После этого поражения и неудачной попытки обрести братство в среде революционеров («Клуб на улице Лионне») Салавен принимает решение бежать и начать новую жизнь в дальних краях. Он покидает жену и уезжает в Тунис. Однако никто не может начать жизнь заново, ибо от своей памяти и характера убежать нельзя. Салавен совершает подвиг: он с риском для жизни спасает девочку, которая чуть не попала под поезд. Он знает, что этот случайный героизм не может быть решением всех проблем. «Если бы вы только знали, как это было легко! О Господи! Слишком легко, уверяю вас». Он отдает свою кровь для переливаний, ухаживает за заразными больными, но ничто не приносит покоя его душе. В конце концов молодой слуга-туземец, не привыкший к доброму обращению, убивает его. Преданная Маргерит, которая отыскала его убежище в Тунисе, привозит его в Париж, умирающего и убежденного, что ничто на свете не дано человеку осуществить. Но его, «такого, какой он есть, теперь наконец изменит вечность». Через свои страстные поиски спасения не оказывается ли Салавен спасен? «Стремление к спасению не есть ли суть спасения? Не есть ли оно единственное спасение?»
В чем глубинный смысл этой безнадежной эпопеи? Несмотря на го что в маниях, привычках и безумствах Салавена присутствуют элементы патологии, Дюамель настаивает на утверждении, что эта история не является описанием клинического случая. Что-то от Салавена есть в каждом из нас. Его история — это не история сумасшедшего. «Это история человека, который, будучи лишенным метафизической веры, пытается жить по законам морали и отвергает нравственные компромиссы». Иными словами, это история человека, который, не являясь христианином, хочет осуществить в своей жизни принципы христианской любви.
Почему ему это не удается? Вероятно, потому, что его действия продиктованы не идущей от сердца любовью, а заданной установкой. «Я делал все, что мог, но без любви», — признается он. Однако без любви добиться ничего нельзя. Салавен не любит по- настоящему ни людей, как его жена и мать, ни свою профессию, как Эдуард. Единственное живое чувство, которое им владеет, это желание жертвовать собой. Но само по себе оно есть гордость. Отсюда и глубокий смысл фразы: «Быть может, для меня истинная жертва как раз и состоит в отказе от жертвы?»

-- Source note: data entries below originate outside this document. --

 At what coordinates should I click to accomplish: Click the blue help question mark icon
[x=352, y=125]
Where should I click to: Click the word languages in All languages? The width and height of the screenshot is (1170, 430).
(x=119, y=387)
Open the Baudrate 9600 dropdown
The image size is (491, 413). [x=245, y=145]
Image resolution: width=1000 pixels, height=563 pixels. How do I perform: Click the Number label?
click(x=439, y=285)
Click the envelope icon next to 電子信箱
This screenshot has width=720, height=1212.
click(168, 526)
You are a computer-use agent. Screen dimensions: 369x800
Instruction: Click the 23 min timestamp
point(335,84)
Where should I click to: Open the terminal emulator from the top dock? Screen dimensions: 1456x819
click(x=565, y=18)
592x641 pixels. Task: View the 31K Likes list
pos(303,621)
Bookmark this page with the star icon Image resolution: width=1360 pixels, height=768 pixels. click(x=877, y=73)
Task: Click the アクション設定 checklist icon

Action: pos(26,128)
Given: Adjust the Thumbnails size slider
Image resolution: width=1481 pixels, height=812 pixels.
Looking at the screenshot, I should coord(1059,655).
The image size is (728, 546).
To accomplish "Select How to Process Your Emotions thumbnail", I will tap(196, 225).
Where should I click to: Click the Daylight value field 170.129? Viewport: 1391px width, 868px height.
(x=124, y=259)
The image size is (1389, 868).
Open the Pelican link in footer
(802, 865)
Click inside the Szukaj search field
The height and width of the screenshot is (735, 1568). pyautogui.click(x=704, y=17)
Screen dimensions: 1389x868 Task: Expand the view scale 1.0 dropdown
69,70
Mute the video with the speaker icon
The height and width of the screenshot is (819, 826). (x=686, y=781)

Своей семье и всем, кому он пытался помочь, Салавен в конечном счете причинил много зла, «и все ради того, чтобы совесть господина Салавена была спокойна». Но если бы Салавен не тревожился так о своей совести, она, вероятно, была бы еще спокойнее. Щепетильность — это прекрасно. Но простота лучше. «Я лелеял великие замыслы, изобретал себе фантастические обязанности — и пренебрегал своим маленьким, ничтожным, но истинным долгом. Нет! Все-таки лучше, когда человек честно остается самим собой». Романы о Салавене толкают читателя либо к спокойной безнадежности агностицизма, либо к святой простоте христианской морали.